1. There’s [almost] never a single silver bullet
It’s very unlikely that just one or even just a few tactics by themselves will be enough to get you to the winner’s circle. You need to carefully look at what your objective is, who your key audiences are and what your messages are to determine what combination of tactics will allow you to reach your audiences, convey your messages and execute calls to action that ultimately achieve your objectives.

2. Consider your audience(s)
If you’re targeting Gen Z, you want to advertise on Snapchat, not Facebook. If you want to reach millennials, print ads in the Sunday paper likely won’t get it done. Figure out where your audience spends time – whether that’s in the real world or in the digital universe – and reach them there.

3. Work smarter, not harder 
If you need to reach a very specific handful of decision-makers to accomplish your objective for a project, the most direct path to success may not be a large-scale, public communications push. The shortest distance between start and finish is a straight line, so if you can go directly to the individual(s) you need to reach, or even just to each of their inner circles, you’re much more likely to succeed than if you go all in on a major ad buy and just hope they watch the right channel or visit the right website.

4. Leverage technology, when it can work in your favor 
Technology is amazing. You can target specific blocks of streets, hundreds of different demographic and interest segments, major life events … almost any sliver of the population you could ever want to reach, you can zero in on through the amazing power that is the internet and social media. Technology also allows you to package your message in many different ways so you can leverage whatever will best resonate with who you need to reach, whether it’s a 20-second, no-audio video to reach new moms who don’t have time to read something and can’t risk noise waking the baby or commuters who have a 30-minute bus or trolley ride to read a more in-depth article and headphones to watch a long video. Or the Instagram users who only communicate in pictures. Whoever you’re trying to reach, you have to analyze available data and identify the best tools to reach them. Honing in on who you’re reaching with the tools to best reach them is the difference between nearly guaranteed success and almost definite failure.

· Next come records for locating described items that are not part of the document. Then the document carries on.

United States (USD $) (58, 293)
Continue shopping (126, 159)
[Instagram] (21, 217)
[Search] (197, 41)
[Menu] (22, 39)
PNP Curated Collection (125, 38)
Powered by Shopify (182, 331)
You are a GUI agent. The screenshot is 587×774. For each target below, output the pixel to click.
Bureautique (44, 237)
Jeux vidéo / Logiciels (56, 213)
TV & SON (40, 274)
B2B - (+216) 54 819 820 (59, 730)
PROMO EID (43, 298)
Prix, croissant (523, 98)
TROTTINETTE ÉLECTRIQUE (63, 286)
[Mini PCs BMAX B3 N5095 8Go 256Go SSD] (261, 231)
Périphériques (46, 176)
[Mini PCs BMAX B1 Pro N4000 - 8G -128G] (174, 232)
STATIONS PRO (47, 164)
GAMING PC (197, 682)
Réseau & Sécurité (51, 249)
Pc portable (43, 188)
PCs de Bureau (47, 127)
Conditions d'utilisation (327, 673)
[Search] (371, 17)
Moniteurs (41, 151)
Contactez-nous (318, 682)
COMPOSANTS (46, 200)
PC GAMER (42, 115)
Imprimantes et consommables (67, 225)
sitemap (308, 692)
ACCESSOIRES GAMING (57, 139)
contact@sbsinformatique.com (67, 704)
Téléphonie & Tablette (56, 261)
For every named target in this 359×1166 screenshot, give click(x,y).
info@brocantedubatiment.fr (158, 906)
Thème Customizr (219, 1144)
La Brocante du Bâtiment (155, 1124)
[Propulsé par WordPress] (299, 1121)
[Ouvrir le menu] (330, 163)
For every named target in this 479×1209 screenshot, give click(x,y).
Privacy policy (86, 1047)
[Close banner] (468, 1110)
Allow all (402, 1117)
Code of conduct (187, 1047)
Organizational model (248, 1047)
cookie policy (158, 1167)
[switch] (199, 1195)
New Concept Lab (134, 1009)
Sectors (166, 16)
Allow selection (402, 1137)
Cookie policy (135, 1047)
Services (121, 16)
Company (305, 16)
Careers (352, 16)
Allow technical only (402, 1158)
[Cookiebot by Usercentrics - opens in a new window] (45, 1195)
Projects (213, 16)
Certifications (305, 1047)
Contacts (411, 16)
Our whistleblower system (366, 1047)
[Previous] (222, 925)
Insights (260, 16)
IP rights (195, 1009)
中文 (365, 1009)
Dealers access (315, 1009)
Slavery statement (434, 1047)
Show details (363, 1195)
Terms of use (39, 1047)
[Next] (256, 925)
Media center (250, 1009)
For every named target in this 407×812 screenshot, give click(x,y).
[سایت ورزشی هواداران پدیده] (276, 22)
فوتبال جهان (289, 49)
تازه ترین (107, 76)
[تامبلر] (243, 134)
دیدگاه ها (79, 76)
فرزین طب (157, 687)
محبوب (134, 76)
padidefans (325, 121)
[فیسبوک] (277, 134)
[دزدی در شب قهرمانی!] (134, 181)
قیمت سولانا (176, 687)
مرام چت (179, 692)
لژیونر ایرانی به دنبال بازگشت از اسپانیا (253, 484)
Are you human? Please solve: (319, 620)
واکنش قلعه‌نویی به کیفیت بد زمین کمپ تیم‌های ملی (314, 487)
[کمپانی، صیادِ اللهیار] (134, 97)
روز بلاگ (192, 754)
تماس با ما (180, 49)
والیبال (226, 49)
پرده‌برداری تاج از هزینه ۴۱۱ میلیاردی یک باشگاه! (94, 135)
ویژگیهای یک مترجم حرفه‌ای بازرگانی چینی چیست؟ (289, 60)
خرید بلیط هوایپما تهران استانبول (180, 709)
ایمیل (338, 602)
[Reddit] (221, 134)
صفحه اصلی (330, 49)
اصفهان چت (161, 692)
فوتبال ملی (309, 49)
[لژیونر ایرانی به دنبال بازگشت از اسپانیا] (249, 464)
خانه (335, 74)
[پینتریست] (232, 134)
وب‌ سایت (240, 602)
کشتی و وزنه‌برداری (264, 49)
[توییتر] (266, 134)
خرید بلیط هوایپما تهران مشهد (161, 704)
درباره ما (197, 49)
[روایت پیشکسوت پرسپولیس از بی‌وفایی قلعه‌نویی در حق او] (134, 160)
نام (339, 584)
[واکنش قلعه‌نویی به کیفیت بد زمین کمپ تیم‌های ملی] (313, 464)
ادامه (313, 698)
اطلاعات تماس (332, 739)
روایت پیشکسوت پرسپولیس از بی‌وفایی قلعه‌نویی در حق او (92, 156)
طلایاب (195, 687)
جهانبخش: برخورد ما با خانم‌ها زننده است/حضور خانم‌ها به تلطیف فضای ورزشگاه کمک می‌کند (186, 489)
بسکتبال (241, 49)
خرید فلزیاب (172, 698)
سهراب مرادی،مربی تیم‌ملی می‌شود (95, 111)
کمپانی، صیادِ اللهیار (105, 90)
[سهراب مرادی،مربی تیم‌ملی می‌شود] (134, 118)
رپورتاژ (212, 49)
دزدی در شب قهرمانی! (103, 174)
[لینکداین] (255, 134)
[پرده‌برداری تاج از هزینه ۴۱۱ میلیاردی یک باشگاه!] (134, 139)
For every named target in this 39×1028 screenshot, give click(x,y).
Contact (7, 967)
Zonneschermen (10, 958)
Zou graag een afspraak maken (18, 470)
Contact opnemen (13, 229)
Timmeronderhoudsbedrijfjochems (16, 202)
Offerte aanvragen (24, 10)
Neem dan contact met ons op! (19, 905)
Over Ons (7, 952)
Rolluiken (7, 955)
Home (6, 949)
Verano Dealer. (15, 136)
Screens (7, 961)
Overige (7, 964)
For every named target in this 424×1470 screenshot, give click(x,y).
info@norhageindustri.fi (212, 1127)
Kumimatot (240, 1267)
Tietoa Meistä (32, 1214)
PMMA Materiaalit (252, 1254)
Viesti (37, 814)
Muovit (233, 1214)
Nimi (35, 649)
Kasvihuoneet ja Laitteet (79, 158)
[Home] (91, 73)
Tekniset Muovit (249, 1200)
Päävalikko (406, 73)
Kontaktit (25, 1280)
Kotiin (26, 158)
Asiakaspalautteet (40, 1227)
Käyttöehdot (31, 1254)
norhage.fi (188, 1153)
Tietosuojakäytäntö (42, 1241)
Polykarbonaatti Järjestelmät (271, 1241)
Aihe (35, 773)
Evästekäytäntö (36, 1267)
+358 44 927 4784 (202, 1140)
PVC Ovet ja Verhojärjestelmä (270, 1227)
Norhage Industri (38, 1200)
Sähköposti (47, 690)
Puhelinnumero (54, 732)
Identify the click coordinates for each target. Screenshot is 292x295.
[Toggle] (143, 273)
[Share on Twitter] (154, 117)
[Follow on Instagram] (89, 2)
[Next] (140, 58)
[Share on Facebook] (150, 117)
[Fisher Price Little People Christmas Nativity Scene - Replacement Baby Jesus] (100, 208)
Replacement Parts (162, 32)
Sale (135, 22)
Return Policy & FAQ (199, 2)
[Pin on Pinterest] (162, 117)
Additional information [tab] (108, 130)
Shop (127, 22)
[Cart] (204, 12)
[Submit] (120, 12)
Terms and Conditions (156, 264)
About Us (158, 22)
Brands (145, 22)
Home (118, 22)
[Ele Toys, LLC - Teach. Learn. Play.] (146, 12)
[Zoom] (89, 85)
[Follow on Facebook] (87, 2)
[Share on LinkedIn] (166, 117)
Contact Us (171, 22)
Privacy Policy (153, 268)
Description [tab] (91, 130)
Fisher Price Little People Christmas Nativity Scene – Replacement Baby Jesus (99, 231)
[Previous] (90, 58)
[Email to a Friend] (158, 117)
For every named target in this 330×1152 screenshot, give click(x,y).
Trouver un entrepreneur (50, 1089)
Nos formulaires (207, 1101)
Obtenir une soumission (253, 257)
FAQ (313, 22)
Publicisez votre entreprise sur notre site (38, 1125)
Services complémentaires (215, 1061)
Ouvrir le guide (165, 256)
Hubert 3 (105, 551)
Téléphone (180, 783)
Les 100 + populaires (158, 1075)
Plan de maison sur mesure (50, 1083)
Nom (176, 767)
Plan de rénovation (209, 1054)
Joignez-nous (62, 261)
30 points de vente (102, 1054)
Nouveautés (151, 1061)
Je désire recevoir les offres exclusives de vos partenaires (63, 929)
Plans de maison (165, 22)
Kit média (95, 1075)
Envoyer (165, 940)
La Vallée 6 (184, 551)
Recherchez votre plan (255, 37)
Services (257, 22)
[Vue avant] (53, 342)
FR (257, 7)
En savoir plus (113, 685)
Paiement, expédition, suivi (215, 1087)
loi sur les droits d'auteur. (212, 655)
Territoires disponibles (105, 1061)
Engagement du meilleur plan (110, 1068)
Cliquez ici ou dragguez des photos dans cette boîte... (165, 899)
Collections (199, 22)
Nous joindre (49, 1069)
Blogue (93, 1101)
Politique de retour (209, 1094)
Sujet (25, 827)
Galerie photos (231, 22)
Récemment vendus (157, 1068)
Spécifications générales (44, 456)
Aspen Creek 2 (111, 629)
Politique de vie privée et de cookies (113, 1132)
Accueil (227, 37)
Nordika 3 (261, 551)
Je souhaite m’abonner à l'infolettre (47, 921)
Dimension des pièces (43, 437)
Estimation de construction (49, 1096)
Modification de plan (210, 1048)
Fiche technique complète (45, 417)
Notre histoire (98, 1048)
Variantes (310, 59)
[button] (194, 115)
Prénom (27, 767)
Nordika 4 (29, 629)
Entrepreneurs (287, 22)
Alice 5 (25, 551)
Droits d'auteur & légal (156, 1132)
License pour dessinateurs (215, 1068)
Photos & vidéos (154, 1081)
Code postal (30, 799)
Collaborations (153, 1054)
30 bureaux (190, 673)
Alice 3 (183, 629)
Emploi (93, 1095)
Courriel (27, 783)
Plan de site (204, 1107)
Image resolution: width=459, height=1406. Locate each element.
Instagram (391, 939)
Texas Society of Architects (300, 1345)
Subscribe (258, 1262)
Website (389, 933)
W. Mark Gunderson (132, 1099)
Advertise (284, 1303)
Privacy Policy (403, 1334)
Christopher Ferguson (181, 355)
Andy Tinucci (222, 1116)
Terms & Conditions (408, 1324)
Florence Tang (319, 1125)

5. Adapt and allow for spontaneity 
There’s always the possibility of hitting a detour or a roadblock, even with the best laid plans. So if you do stumble on one, you need to be ready to respond and re-route, which may mean abandoning a tactic or two that aren’t working in favor of new ones that might perform better. The important thing is to establish quantifiable metrics at the outset and track that data so you can see what’s on track and what isn’t, and make adjustments accordingly.

If at first you don’t succeed, try again … with a new combination of tactics. You can’t just choose your tactics and then sit back, relax and expect to arrive at success. You need to choose your tactics, execute, and then constantly monitor how those tactics are performing and whether they’re delivering the results you need.

So whether you’re at the beginning of your journey, or refining your course after getting a little lost, these tips will help you continue honing your approach so you can reach your destination a little sooner, and avoid some bumps in the road along the way!